Second, I view both of these results as honeymoon style results.  If they gave these treatments to people with long established type-1 diabetes, one would expect no improvement because the group would start out with no C-peptide production. On the other hand, these treatments have real benefits to recently diagnosed type-1s (who still have some insulin production), and could be even more beneficial to people who are losing insulin production, but have not yet been diagnosed.
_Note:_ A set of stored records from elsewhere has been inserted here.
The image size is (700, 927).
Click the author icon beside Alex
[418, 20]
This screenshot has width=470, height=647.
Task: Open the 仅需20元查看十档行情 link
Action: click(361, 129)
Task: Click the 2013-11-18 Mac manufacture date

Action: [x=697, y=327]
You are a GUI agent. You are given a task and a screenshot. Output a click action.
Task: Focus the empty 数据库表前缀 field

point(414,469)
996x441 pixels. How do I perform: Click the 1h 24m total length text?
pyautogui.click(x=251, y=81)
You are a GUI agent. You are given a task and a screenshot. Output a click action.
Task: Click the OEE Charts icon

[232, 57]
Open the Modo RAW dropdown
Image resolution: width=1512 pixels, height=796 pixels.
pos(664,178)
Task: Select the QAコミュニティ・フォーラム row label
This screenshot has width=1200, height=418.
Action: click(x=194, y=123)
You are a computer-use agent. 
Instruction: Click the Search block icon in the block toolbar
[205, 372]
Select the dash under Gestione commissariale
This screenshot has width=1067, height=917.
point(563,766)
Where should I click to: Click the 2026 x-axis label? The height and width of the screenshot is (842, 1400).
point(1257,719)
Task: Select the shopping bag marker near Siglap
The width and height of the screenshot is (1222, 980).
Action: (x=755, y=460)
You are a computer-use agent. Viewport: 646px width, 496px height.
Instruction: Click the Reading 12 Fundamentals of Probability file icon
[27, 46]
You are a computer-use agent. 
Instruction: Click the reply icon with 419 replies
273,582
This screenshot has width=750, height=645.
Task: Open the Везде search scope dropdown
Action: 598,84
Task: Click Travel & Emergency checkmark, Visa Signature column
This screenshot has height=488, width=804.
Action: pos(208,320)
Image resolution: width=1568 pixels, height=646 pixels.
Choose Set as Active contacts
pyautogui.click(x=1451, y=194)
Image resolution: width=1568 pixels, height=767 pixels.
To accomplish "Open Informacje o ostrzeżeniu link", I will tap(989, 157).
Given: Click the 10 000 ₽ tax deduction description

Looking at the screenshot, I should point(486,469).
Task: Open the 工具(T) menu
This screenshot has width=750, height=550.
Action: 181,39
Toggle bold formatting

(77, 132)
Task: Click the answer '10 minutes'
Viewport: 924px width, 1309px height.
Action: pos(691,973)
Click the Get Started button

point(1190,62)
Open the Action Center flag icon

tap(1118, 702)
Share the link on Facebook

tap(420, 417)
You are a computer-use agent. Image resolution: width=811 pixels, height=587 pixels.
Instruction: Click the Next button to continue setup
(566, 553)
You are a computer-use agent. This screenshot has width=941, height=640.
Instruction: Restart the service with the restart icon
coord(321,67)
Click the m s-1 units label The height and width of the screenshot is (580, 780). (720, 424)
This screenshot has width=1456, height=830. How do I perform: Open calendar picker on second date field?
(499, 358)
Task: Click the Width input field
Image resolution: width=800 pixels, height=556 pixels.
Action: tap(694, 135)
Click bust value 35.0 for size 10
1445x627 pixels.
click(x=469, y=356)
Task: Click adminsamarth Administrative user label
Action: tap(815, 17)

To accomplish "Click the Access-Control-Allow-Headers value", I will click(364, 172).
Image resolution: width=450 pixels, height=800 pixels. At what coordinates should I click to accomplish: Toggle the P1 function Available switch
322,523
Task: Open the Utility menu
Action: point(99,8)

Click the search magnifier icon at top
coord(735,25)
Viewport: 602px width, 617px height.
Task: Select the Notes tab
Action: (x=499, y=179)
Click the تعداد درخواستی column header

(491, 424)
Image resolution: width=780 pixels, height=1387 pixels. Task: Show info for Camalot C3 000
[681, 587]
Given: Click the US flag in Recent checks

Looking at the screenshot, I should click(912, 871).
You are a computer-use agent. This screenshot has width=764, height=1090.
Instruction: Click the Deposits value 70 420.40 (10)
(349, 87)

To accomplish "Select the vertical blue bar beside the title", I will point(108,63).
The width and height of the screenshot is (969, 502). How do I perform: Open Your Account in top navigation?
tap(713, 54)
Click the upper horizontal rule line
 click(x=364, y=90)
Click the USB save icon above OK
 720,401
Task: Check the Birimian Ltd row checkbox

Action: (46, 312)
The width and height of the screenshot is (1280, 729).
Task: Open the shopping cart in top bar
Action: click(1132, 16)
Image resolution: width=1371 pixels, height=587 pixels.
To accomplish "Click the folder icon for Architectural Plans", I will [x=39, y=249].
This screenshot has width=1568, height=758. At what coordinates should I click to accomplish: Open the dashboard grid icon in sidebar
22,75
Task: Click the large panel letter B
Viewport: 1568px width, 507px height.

This is the hallmark of a honeymoon style result to me: it is highly dependant on how long a person has had type-1 diabetes.

Joshua Levy 
http://cureresearch4type1diabetes.blogspot.com 
publicjoshualevy at gmail dot com
All the views expressed here are those of Joshua Levy, and nothing here is official JDRF, JDCA, or Tidepool news, views, policies or opinions. My daughter has type-1 diabetes and participates in clinical trials, which might be discussed here. My blog contains a more complete non-conflict of interest statement. Thanks to everyone who helps with the blog.

4 comments:

Unknown said...

I wish they would include truly "established" diabetics in these honeymoon trials. Having had Type 1 for almost 12 years now, I find that my insulin requirements can vary considerably (i.e. half again as much or half again as little)over both shorter and longer periods, with absolutely no external changes to my regimen. (Believe me, it is impossible to overestimate the constancy of my diet and routine.) Much more to the point, when my insulin use drops into the lower range, the dosages are essentially identical to what they were at onset, 12 years ago. Barring other explanation, the evidence suggests to me that the immune attack on my beta cells (following its first huge, alas misguided, "success") now goes on in fits and starts, reacting to some threshold level of beta cells that the pancreas continues to produce ever so quietly--or perhaps in blazing streaks--between times. It would be interesting to know the result of a C-peptide lab done during one of these honeymoon-like periods; but, of course, no doctor would authorize such a "pointless" test.

Unknown said...

Hi, my son is 2 years and 4 months old. he was diagonalized when he was 12 month old. (so he is still in a honeymoon stage). i have managed to keep his insulin intake to only one doze in the am. is he too young to participate in any trials like the one you mentioned last week?

Joshua Levy said...

Here is my previous post on how to find a clinical trial:
http://cureresearch4type1diabetes.blogspot.com/2010/12/how-to-find-clinical-trial.html
take a look at it, and also talk to your doctor.

Joshua

TVital1 said...

Interesting, Mike. I hear people ask that question often. Too bad there wasn't a way for people to check their c-peptide levels during periods of differing insulin needs. Other factors I'd love to know would be to see the amounts of other gut hormones and inflammatory factors during different phases of insulin needs.